I had my body and my wits. Nothing more.
The Buddha statue seemed to be watching me, its smile friendly and benign.
“It’s all well and good for you to preach desirelessness,” I grumbled aloud to the gold-leafed wood. “But I have desires. I have needs. And what I need most is an army—”
My voice stopped in midsentence.
I knew where there was an army. A victorious army that had swept from the Gobi Desert to the banks of the Danube River. The army of Subotai, greatest of the Mongol generals who conquered most of the world for Genghis Khan.
Rising to my feet, I mentally gathered the energy to project myself into the thirteenth century of the Christian era, to the time when the Mongol Empire stretched from the coast of China to the plain of Hungary. I had been there before. I had assassinated their high khan, Ogotai, the son of Genghis Khan. A man who had befriended me.

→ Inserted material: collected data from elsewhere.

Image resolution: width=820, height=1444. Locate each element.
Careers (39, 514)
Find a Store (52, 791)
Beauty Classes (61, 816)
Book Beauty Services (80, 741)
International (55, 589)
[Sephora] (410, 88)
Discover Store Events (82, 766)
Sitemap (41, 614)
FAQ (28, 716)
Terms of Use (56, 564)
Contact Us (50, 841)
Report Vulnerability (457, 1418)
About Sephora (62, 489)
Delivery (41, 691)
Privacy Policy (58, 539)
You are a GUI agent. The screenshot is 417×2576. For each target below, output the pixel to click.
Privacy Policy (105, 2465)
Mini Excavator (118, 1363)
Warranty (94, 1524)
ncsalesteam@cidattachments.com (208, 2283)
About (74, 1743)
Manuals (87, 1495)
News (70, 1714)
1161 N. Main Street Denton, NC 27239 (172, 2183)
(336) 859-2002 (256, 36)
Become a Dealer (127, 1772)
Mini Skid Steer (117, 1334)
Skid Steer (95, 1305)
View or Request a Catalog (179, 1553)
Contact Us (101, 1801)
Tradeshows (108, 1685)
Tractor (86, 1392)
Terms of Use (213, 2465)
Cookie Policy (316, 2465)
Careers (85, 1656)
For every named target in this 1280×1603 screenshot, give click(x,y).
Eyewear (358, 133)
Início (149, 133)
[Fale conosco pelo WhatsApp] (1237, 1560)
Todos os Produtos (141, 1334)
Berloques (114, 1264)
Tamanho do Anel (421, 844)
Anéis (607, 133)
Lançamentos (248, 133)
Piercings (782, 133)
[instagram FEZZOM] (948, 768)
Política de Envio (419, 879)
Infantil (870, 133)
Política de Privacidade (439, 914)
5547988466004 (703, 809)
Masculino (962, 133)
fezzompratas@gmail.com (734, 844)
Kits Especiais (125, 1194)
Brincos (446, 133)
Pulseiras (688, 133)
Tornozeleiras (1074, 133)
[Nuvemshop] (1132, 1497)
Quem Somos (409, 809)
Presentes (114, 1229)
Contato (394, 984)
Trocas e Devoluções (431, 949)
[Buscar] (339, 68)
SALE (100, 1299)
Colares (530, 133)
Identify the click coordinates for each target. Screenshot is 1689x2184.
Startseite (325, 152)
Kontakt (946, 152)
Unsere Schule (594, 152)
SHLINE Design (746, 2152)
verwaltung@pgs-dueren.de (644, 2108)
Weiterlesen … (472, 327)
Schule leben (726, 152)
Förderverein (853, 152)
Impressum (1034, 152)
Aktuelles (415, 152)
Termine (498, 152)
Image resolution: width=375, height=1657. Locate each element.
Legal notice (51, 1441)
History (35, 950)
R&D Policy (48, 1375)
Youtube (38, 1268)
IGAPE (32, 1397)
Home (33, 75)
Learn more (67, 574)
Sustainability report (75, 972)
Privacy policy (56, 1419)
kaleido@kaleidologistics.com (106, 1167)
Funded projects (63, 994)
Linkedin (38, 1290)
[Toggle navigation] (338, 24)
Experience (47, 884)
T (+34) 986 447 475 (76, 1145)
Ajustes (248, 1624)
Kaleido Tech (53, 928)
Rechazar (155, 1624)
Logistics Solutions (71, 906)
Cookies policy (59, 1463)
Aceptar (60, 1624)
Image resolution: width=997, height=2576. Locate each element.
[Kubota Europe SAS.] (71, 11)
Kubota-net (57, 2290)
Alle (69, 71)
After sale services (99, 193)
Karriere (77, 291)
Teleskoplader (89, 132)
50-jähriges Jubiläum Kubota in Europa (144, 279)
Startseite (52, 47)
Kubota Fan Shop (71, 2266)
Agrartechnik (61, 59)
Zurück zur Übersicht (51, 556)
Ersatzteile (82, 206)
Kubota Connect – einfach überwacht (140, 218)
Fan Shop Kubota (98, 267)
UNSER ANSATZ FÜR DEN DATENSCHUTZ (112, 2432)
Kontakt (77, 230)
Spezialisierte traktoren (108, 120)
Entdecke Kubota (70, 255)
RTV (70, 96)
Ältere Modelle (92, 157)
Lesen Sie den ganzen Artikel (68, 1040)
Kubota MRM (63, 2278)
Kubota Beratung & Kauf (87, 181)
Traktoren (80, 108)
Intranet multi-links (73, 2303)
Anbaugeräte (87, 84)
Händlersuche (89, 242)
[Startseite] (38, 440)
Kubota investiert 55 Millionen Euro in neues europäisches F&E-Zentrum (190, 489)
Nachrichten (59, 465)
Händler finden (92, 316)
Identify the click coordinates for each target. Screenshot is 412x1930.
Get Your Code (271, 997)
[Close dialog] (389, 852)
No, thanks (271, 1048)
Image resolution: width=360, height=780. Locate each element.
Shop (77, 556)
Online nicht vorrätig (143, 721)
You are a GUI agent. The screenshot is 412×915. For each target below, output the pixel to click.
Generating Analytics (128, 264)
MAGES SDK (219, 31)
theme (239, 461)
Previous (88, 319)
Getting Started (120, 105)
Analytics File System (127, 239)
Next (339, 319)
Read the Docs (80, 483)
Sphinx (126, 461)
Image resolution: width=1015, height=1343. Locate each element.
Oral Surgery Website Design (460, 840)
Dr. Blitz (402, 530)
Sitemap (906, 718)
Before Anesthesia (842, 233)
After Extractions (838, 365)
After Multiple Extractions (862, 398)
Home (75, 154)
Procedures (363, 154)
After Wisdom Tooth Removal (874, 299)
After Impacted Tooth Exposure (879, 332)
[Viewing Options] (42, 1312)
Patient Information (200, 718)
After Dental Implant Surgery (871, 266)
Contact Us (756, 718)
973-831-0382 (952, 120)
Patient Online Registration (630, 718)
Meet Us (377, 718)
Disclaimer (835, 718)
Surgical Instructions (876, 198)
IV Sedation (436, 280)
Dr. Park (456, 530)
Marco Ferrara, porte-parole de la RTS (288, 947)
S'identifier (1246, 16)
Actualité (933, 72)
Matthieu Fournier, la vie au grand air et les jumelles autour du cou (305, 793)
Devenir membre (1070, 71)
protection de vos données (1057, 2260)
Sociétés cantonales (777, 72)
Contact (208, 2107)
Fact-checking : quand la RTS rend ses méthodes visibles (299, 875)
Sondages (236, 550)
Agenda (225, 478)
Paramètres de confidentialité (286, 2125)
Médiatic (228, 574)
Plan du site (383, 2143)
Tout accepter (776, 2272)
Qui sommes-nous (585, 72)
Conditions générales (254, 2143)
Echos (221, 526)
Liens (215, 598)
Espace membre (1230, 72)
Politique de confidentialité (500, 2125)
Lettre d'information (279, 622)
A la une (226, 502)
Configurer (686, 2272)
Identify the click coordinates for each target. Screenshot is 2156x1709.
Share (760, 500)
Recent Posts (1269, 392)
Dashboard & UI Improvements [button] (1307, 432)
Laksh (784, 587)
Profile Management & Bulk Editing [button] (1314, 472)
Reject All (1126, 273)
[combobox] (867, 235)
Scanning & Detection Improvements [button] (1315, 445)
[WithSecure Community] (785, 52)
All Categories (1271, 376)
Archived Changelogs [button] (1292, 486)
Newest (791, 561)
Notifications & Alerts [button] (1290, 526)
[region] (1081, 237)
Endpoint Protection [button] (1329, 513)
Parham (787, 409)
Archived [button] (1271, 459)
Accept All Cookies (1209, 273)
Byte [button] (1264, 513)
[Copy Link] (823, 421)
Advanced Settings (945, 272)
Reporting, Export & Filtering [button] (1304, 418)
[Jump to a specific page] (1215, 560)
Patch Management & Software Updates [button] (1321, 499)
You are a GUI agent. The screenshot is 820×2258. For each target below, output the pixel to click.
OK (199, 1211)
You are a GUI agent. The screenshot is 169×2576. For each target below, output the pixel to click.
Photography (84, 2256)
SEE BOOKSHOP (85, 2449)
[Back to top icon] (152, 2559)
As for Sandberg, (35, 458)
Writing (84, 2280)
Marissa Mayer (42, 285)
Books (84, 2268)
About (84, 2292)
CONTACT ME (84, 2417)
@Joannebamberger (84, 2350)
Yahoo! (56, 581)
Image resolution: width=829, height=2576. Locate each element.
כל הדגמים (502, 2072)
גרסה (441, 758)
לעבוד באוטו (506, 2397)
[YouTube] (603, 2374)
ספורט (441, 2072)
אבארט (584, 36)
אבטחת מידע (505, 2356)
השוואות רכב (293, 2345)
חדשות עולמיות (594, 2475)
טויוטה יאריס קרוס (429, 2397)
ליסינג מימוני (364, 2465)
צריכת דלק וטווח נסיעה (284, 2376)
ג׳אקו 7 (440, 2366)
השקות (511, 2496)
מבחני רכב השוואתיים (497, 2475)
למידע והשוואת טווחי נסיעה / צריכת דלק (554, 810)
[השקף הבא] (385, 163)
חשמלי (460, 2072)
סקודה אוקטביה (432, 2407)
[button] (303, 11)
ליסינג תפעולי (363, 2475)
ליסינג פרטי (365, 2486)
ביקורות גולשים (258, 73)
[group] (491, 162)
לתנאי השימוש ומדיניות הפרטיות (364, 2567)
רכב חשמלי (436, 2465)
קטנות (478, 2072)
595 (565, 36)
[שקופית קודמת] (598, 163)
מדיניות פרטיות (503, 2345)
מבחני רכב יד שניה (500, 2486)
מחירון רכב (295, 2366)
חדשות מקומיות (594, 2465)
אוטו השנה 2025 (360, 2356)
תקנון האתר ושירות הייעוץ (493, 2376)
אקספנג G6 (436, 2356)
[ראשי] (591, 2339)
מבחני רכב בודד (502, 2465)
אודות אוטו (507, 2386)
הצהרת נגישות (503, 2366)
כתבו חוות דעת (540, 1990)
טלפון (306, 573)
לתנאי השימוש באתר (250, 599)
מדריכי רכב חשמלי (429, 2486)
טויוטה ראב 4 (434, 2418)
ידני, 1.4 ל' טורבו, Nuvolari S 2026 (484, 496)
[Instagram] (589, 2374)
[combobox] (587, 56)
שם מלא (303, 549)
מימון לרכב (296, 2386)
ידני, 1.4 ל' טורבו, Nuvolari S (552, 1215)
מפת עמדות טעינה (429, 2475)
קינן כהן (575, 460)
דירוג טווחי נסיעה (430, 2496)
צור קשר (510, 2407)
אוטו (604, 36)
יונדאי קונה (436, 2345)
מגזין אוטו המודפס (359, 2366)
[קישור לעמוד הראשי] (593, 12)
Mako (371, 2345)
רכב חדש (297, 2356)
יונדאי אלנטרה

The city of the Creators disappeared as I passed through the cryogenic cold of a transition through spacetime. For an instant I was bodiless in the utterly black void of the continuum. Then I was standing on a cold windswept prairie, heavy gray storm clouds thickening overhead. There was not a tree in sight, but in the distance I could make out the ragged silhouette of a walled city against the darkening clouds.
I headed for the city. It began to rain, a cold driving rain mixed with wet sleet. I pulled my lion pelt around my torso and shut down the peripheral circulation in my capillaries as much as I dared to keep my body heat inside me. Head down, shoulders forward, I bulled my way through the icy rain as the ground beneath my feet turned to slick gooey mud.
The city was not burning, which meant either that Subotai’s army was besieging it or had already captured it. I thought the latter because I saw no signs of a camp, no great horse corrals or mounted warriors on picket patrols.
It was fully dark by the time I reached the city gate. The wall was nothing more than a rough palisade of pointed logs dug into what was fast becoming a sea of mud. The gate was a crude affair of planks with spaces between them for shooting arrows through.
It was open. A good sign. No fighting was going on or expected.
A half-dozen Mongol warriors stood in the shelter of the gate’s overhanging parapet, a small fire crackling fitfully beneath a makeshift board that only partially protected it from the pelting rain.
The Mongols were wiry, battle-scarred veterans. Yet without their ponies they looked small, almost as small as children. Deadly children, though. Each of them wore a chain-mail vest and a conical steel helmet. They carried curved sabers and daggers at their belts. I saw their inevitable bows and quivers full of arrows resting against the planks of the half-open gate.
One of them stepped out to challenge me.
“Halt!” he commanded. “Who are you and what’s your business here?”
“I am Orion, a friend of the lord Subotai. I have come from Karakorum with a message from the High Khan.”
The tough warrior’s eyes narrowed. “The nobles have elected a new High Khan to replace Ogotai?”
I shook my head. “Not yet. Kubilai and the others are gathering at Karakorum to make their choice. My message concerns other matters.”
He eyed my dripping lion’s pelt and I realized he had never seen a saber-tooth before. But he showed no other sign of curiosity as he demanded, “What proof have you of your words?”
I made myself smile. “Send a messenger to Subotai and tell him that Orion is here to see him. Describe me to him and he will be glad to see me.”
He looked me up and down. Among the Mongols my size was little short of phenomenal. And Subotai knew of my abilities as a fighter. I hoped that no word had reached him from Karakorum that I had murdered the High Khan Ogotai.
The warrior dispatched one of his men to carry my message to Subotai, then grudgingly allowed me to share the meager warmth of their fire, out of the cold rain.